Using an extremely accurate detector, it was possible to detect the tiny temperature increase due to the energy released during the de-excitation
of the atomic nucleus. This brings the realization of a nuclear clock
a big step closer.


==========================================================================
In radioactive decay, atomic nuclei spontaneously re-arrange, eject
some part of their building blocks, and transform into a nucleus of a
different atom. In this process, the new "daughter atom" usually has
internally stored energy that is released in the form of gamma rays. The energies of these rays are characteristic for each type of nucleus --
just like fingerprints. Researchers learn a lot about atomic nuclei by characterizing these gamma-ray fingerprints.

Back in 1976, L. A. Kroger and C. W. Reich investigated the decay of
uranium- 233, which is an artificial nucleus of uranium that decays to thorium-229 by emitting an alpha-particle; this is immediately followed
by the emission of characteristic gamma-rays that occur in distinct and generally well-understood patterns. Kroger and Reich, however, registered
an anomaly: one gamma-ray that was predicted by all nuclear theories
was missing in the measured signals. The best explanation was that the
internal energy stored in the lowest nuclear excitation of thorium-229
was too low to be observed by the detectors. Over the following decades,
many attempts were made to observe this low-energy gamma-ray without
success, constraining it to ever-lower energies.
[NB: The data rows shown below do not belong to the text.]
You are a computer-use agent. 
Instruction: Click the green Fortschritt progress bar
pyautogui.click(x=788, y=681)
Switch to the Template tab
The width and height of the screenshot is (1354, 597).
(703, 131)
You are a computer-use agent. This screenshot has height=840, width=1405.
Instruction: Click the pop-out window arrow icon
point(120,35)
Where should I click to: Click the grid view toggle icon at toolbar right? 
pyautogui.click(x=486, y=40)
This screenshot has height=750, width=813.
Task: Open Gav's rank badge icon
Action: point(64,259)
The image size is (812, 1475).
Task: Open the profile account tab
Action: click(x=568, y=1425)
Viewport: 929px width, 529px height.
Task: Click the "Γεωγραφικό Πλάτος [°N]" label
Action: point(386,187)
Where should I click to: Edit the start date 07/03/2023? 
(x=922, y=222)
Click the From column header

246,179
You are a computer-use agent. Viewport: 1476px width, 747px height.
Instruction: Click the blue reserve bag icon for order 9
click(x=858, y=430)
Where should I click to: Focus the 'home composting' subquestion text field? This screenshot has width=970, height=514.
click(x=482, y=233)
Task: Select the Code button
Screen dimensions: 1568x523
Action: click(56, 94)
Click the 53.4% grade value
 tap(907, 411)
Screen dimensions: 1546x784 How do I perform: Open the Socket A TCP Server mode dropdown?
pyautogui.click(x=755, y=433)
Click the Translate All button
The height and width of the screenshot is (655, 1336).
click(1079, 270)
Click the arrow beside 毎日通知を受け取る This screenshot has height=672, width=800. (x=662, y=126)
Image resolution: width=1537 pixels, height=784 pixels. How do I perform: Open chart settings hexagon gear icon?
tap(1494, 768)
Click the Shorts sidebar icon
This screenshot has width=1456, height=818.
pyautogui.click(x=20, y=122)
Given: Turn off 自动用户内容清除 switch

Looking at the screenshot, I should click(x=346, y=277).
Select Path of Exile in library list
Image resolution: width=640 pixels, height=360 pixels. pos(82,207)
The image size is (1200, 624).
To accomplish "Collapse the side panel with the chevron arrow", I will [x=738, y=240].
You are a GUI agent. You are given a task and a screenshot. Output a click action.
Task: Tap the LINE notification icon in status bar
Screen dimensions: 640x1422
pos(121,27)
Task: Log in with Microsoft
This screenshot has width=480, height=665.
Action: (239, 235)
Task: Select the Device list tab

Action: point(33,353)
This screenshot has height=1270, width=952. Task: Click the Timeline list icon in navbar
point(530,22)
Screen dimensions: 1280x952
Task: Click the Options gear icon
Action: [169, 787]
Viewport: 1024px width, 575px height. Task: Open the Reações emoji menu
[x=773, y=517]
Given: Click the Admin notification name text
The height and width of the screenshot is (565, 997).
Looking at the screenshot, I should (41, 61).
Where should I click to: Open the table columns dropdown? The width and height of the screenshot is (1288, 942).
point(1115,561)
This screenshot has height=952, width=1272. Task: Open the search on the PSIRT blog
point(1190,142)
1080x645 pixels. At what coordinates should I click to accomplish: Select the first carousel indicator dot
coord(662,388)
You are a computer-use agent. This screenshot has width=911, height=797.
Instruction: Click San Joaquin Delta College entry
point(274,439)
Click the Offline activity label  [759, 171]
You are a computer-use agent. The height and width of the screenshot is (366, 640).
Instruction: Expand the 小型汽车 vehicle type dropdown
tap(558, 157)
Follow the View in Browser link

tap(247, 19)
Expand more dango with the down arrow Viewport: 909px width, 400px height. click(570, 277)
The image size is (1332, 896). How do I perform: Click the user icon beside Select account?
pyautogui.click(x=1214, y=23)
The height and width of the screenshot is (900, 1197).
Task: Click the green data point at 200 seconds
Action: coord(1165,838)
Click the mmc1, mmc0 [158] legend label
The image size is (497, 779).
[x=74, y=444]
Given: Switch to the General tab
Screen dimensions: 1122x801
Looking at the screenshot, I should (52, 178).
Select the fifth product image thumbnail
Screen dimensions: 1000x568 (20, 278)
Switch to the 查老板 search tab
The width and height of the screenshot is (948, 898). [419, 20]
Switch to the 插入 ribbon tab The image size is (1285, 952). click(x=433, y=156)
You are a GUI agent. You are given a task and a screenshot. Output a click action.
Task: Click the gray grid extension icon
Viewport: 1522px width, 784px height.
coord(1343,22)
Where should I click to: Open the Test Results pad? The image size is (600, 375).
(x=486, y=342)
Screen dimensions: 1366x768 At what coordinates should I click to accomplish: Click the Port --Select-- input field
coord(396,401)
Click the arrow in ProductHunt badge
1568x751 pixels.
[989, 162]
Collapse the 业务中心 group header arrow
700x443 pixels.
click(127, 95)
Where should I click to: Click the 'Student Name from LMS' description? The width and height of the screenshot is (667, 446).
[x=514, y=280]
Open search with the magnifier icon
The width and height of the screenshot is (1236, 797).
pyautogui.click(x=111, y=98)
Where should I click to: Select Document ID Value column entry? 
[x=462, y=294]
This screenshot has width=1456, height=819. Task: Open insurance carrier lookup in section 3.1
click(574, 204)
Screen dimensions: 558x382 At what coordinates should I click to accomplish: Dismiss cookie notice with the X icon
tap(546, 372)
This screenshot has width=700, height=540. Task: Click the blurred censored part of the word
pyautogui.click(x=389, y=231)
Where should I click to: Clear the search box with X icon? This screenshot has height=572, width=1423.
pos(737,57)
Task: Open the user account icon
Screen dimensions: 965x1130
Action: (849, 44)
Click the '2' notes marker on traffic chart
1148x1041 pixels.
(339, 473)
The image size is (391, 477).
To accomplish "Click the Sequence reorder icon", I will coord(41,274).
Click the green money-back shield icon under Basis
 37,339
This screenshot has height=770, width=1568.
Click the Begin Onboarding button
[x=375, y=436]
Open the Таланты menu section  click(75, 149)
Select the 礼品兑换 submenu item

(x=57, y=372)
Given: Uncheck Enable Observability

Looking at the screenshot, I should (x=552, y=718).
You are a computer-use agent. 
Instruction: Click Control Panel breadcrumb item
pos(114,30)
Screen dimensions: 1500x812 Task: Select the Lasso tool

New perspectives for constructing a nuclear clock Nowadays, we know that
the lowest excited-energy state of the thorium-229 nucleus, called an
isomer state, is located at the lowest known energy among all nuclei,
at an energy that is orders of magnitudes lower than usual excitation
energies. Consequently, the energy of the associated gamma-ray is so
low that it is placed in the ultraviolet region of the electromagnetic
spectrum rather than in the typical gamma-ray region. This leads to the
unique situation that the opposite process of the de-excitation by the
emission of this "ultraviolet gamma-ray," namely the excitation of the
lower state is possible by shining ultraviolet light onto the nucleus. It
is the only nuclear system that could be excited with "table-top" laser
light. This opens up exciting prospects, including the construction
of a "nuclear" clock, in which time is measured by oscillations of
the nucleus between these two states. The precision of such a clock
is predicted to be better than that of the best current atomic clocks,
which rely on oscillations between states in the electron shell, which
is more susceptible to external perturbations than the 10.000 times
smaller nucleus.

The key problem is, though, that the energy of the isomer state is not
yet known with sufficient precision to know which ultraviolet light is
needed to stimulate the oscillation. A consortium of researchers from Heidelberg, Vienna, Mainz, and Darmstadt have now repeated the iconic
gamma spectroscopy measurement of Kroger and Reich, but using a highly
advanced state-of-the-art gamma spectrometer, designed explicitly for registering rays of such low energy.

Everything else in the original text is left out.